Em 1903, Júlia Lopes de Almeida escreveu o livro de contos Ânsia Eterna. Em 2018, Verônica Berta adapta em quadrinhos alguns desses contos e lança pela Editora SESI-SP. O livro é um resgaste de uma escritora de sucesso que fez parte da escola realista-naturalista e foi esquecida após a sua morte.

Júlia Lopes de Almeida é contemporânea de Machado de Assis e escreveu vários livros de sucessos num Brasil em que 80% da população era analfabeta e as mulheres precisavam da permissão de um homem para fazer qualquer coisa que não fosse relacionado a atividade doméstica. Júlia Lopes encarou o machismo em vida mas após a sua morte a estrutura patriarcal se impôs. Dificilmente você lerá sobre a autora em algum livro de literatura, porém a sua obra traz uma qualidade narrativa e uma variedade de situações que variam de situações corriqueiras a um horror de uma qualidade além do seu tempo.

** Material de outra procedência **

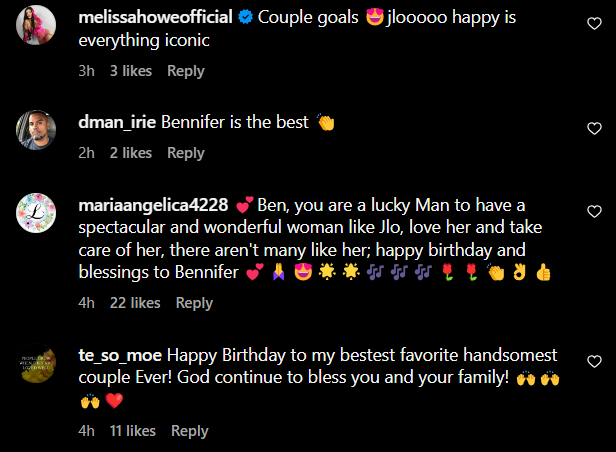Reply to mariaangelica4228's comment
This screenshot has height=452, width=616.
[x=194, y=303]
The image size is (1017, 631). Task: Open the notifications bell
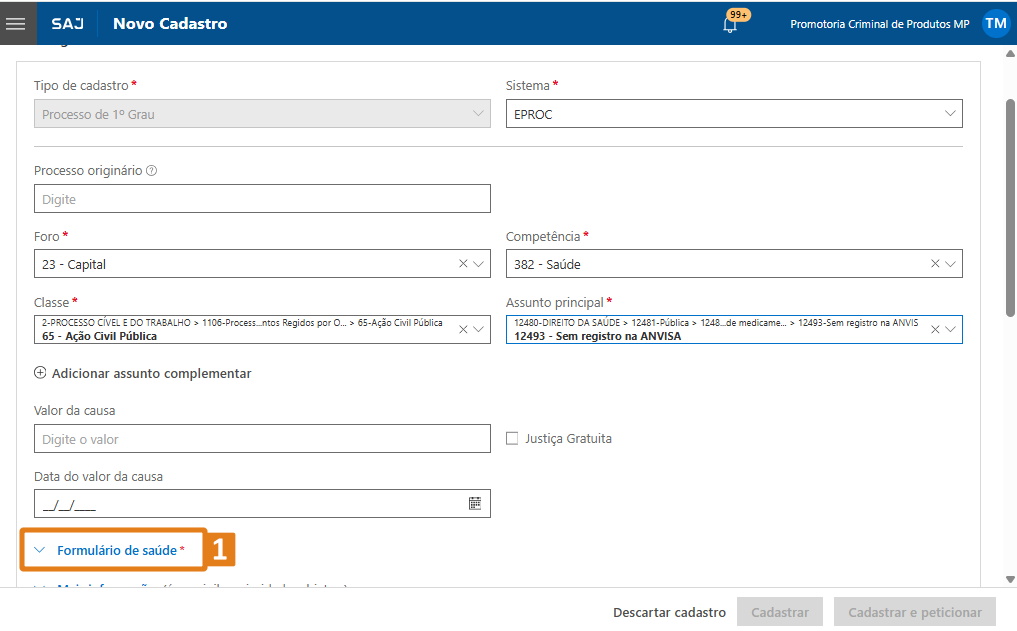tap(730, 25)
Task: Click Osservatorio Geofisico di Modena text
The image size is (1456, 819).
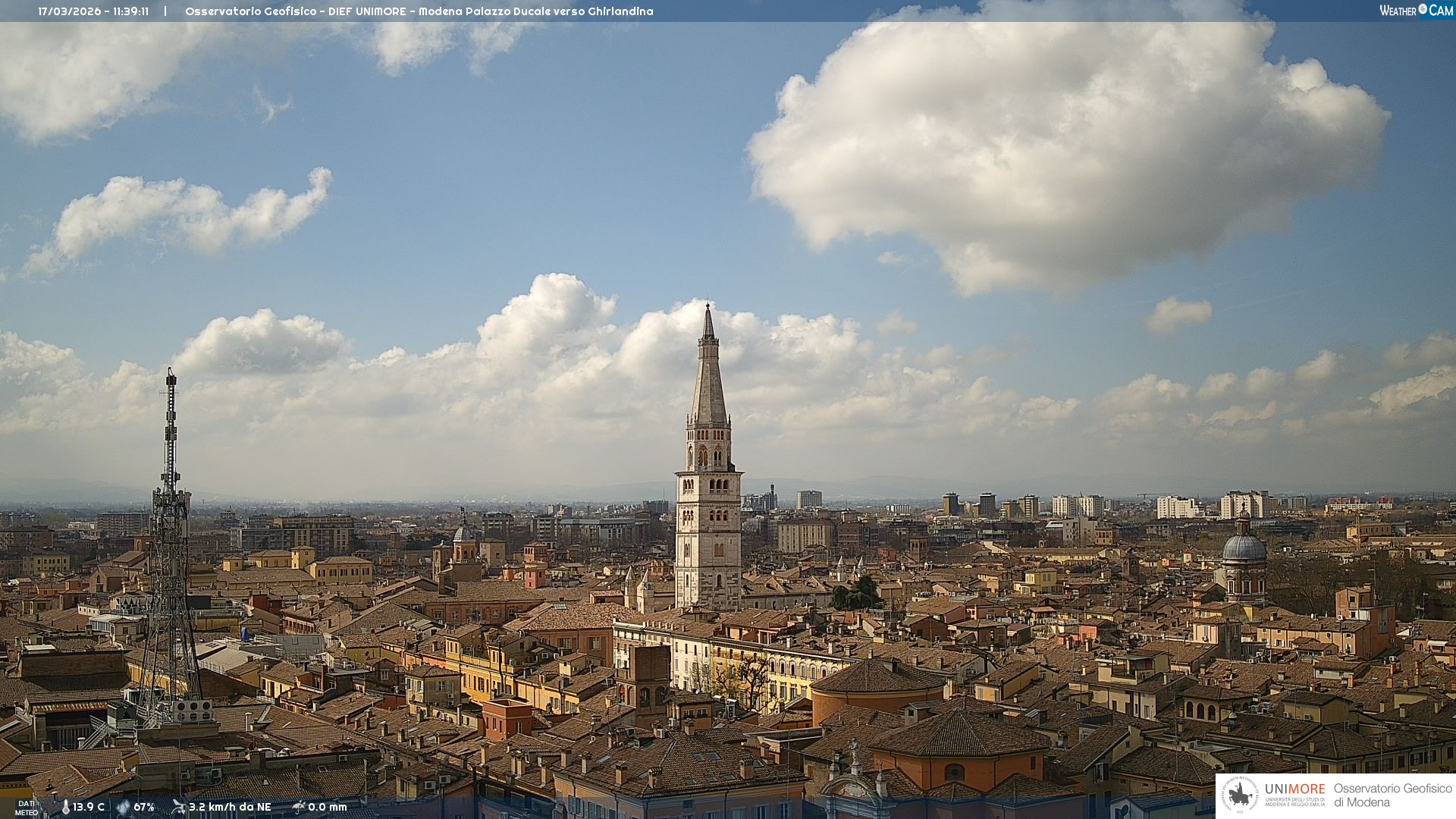Action: pyautogui.click(x=1392, y=795)
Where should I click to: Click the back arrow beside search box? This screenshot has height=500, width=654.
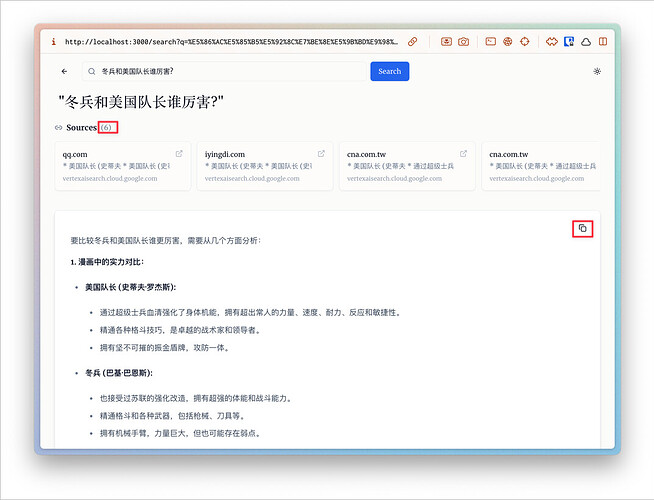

Verônica Berta fez um resgaste dessa autora e adapta em quadrinhos alguns dos contos do livro Ânsia Eterna. A quadrinhista transforma o texto numa arte pintada e retrata três dos contos do livro do início século XX.



Berta traz uma proposta com ênfase no aspecto visual e utiliza de vários recursos para isso. Eu destaco a sua habilidade na expressividade dos personagens, a escolha da paleta de cores na configuração de cada página e a forma criativa com que ela utiliza os recordatórios e onomatopéias de uma forma bem integrada a arte.

Porém essa ênfase no aspecto visual acabou interferindo na forma como a conclusão dos contos é apresentada. Em "A Caolha" por exemplo, todo o conto gira em torno da explicação que ocorre ao final, contudo em vez de colocar isso em palavras, a autora preferiu apenas apresentar a reação do personagem, o que acabou deixando de utilizar uma excelente conclusão que há no texto original. Como leitor, eu sou muito apegado ao texto por isso eu acabo não me conectando a uma proposta gráfica tão bem, a falta de um balão ou um reformatório fez falta para mim nos dois últimos contos.

Ânsia Eterna é um livro que resgata uma obra de Júlia Lopes de Almeida que não tem o reconhecimento à altura de sua obra. A literatura brasileira é masculina e branca em sua essência e o resgaste de autores fora desse padrão só enriquece a nossa cultura. Verônica Berta traz uma proposta com ênfase no visual e transmite bem a essência do texto, mesmo que eu não tenha me conectado com a solução que a autora apresenta para concluir os contos, é um material que eu indico a leitura.